Any images in the material are to be dropped while every line is retyped exactly.

+ + + + + + +

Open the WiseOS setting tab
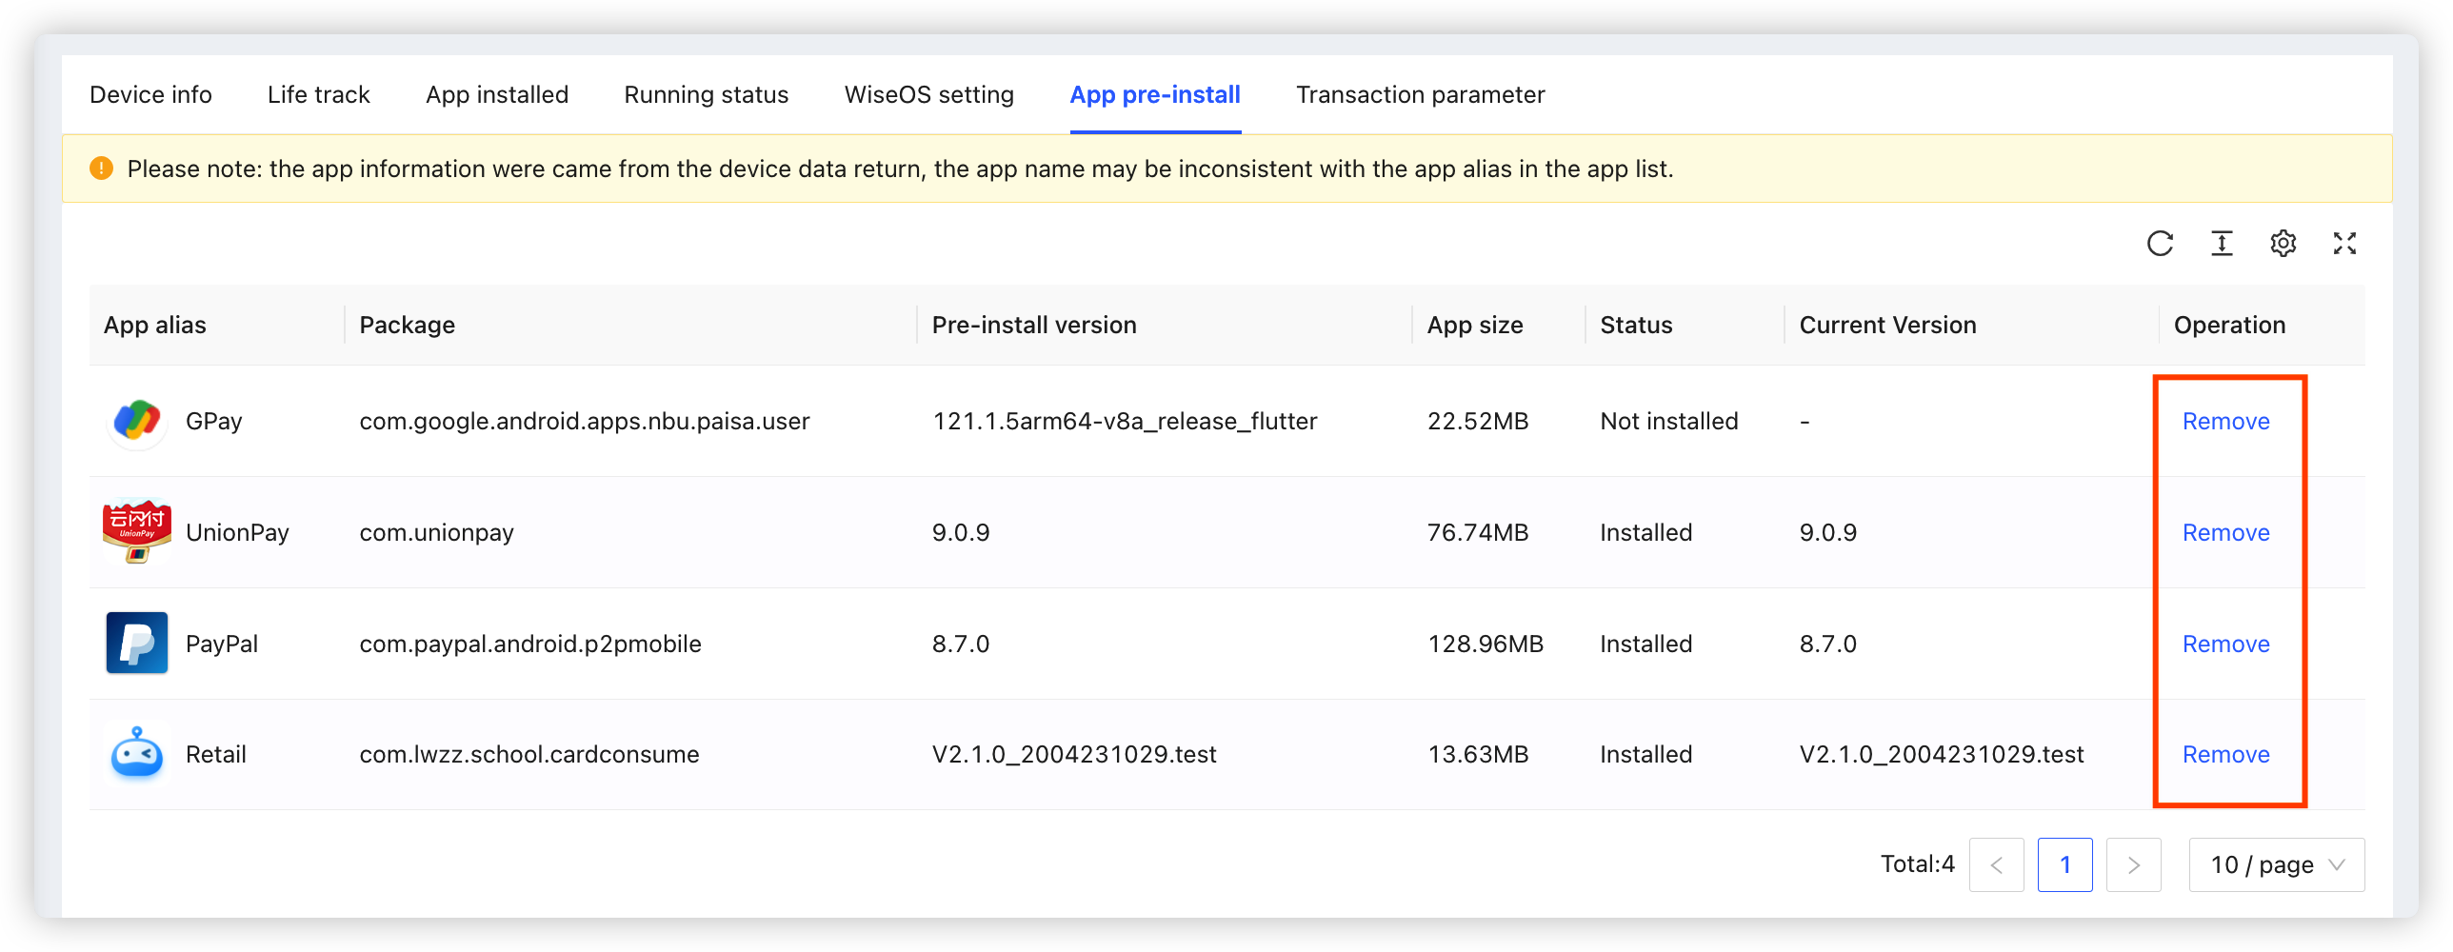Screen dimensions: 2453x952 point(928,94)
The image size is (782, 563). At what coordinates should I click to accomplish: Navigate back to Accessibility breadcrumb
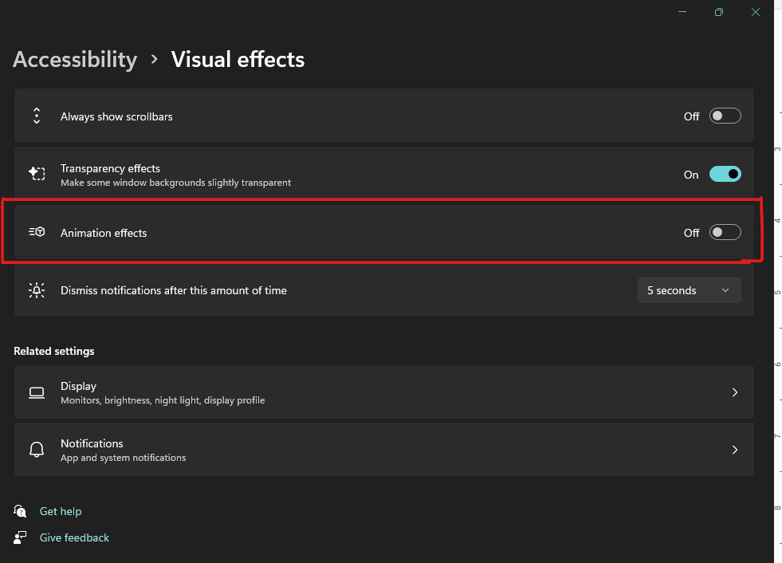coord(75,59)
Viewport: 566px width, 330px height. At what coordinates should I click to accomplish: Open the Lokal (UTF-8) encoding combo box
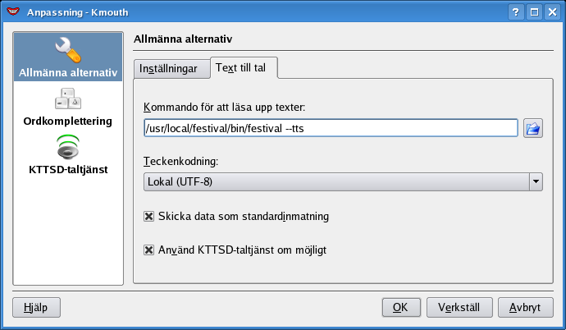click(x=335, y=182)
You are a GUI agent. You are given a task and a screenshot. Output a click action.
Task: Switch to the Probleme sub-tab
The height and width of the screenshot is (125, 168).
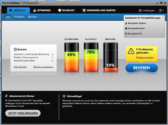pos(19,17)
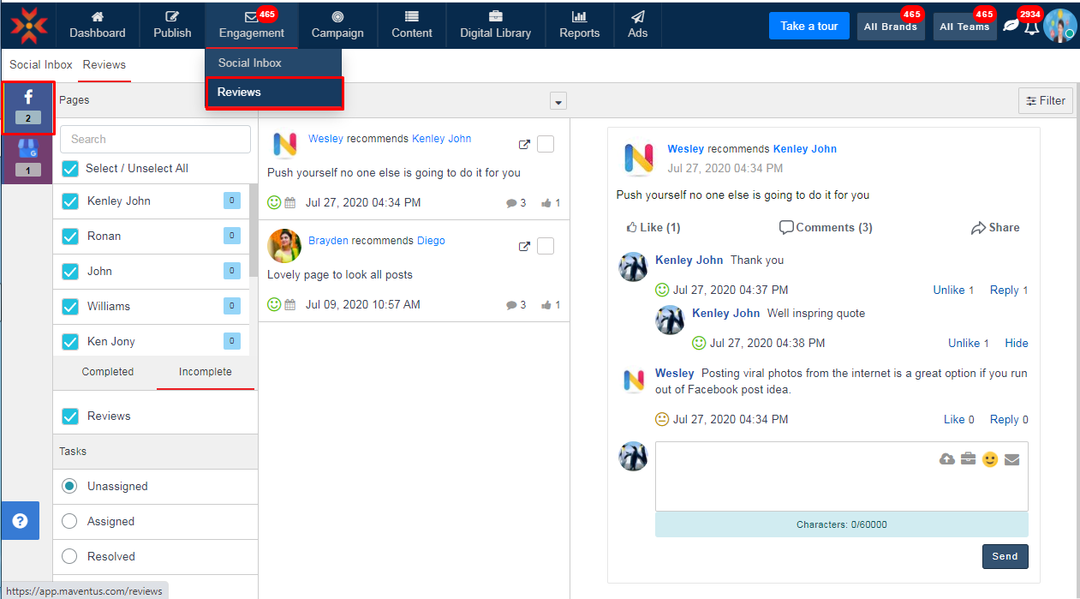Click the upload cloud icon in reply box

coord(947,459)
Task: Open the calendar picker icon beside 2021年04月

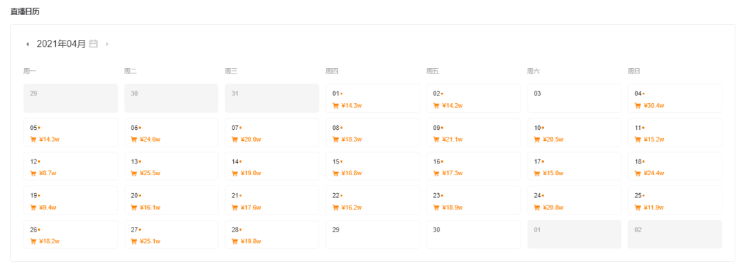Action: [94, 43]
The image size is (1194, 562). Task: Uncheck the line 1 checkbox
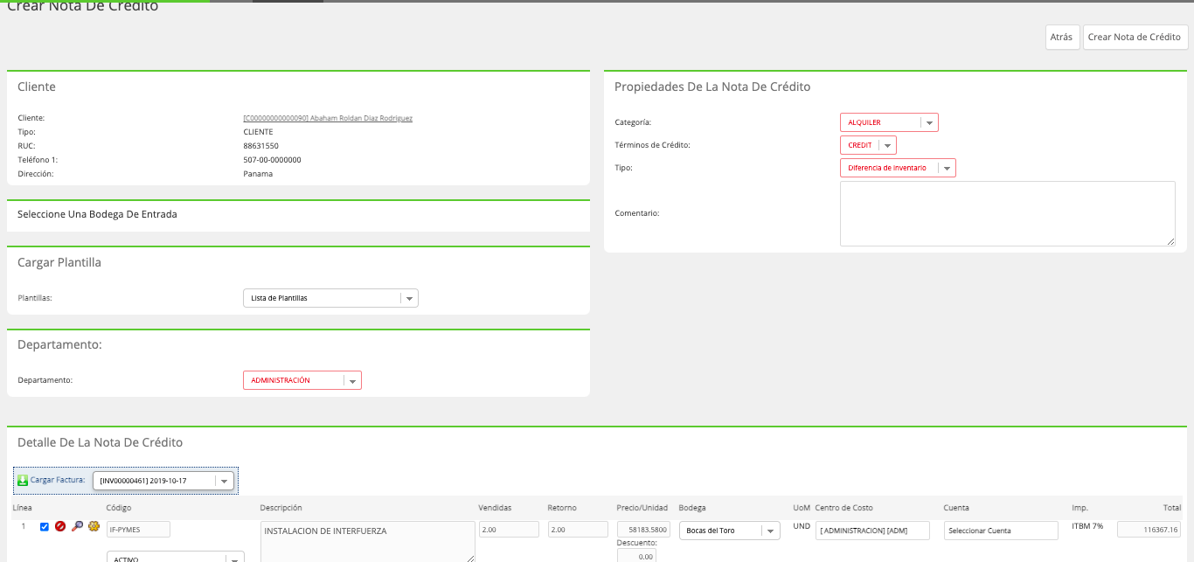(45, 526)
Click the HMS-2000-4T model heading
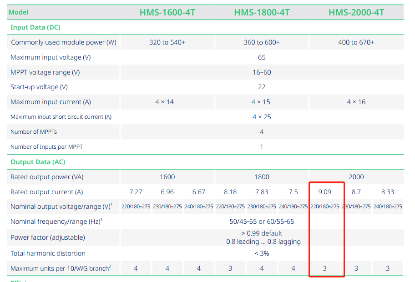 tap(356, 12)
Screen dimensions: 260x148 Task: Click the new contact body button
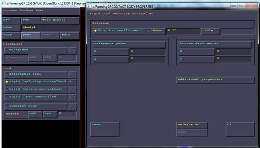tap(11, 21)
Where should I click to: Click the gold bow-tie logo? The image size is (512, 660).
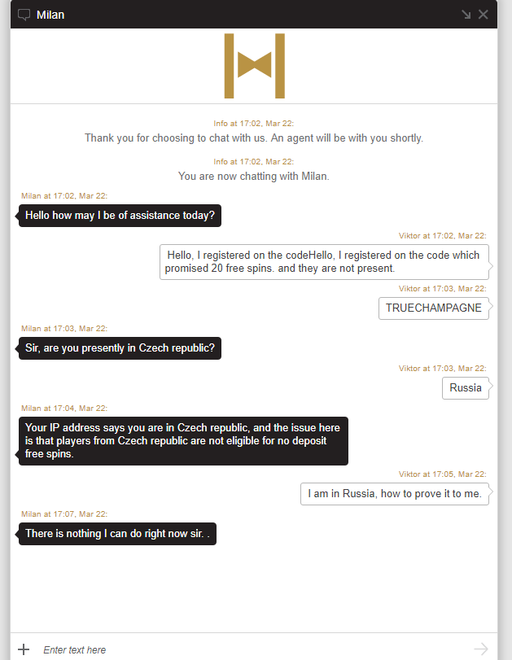(254, 67)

+ + + + + + +

Solution to this problem:
Open the WiseOS setting tab
Screen dimensions: 2453x952 point(928,94)
The image size is (782, 563). At what coordinates should I click to accomplish: Navigate back to Accessibility breadcrumb
coord(75,59)
Viewport: 566px width, 330px height. At what coordinates should I click to accomplish: Open the Lokal (UTF-8) encoding combo box
click(x=335, y=182)
You are a GUI agent. You are given a task and a screenshot. Output a click action.
Task: Switch to the Probleme sub-tab
The height and width of the screenshot is (125, 168).
pos(19,17)
Click the upload cloud icon in reply box

coord(947,459)
Task: Open the calendar picker icon beside 2021年04月

Action: [94, 43]
The image size is (1194, 562). Task: Uncheck the line 1 checkbox
(45, 526)
Click the HMS-2000-4T model heading
 tap(356, 12)
Screen dimensions: 260x148 Task: Click the new contact body button
tap(11, 21)
Where should I click to: Click the gold bow-tie logo? The image size is (512, 660).
(254, 67)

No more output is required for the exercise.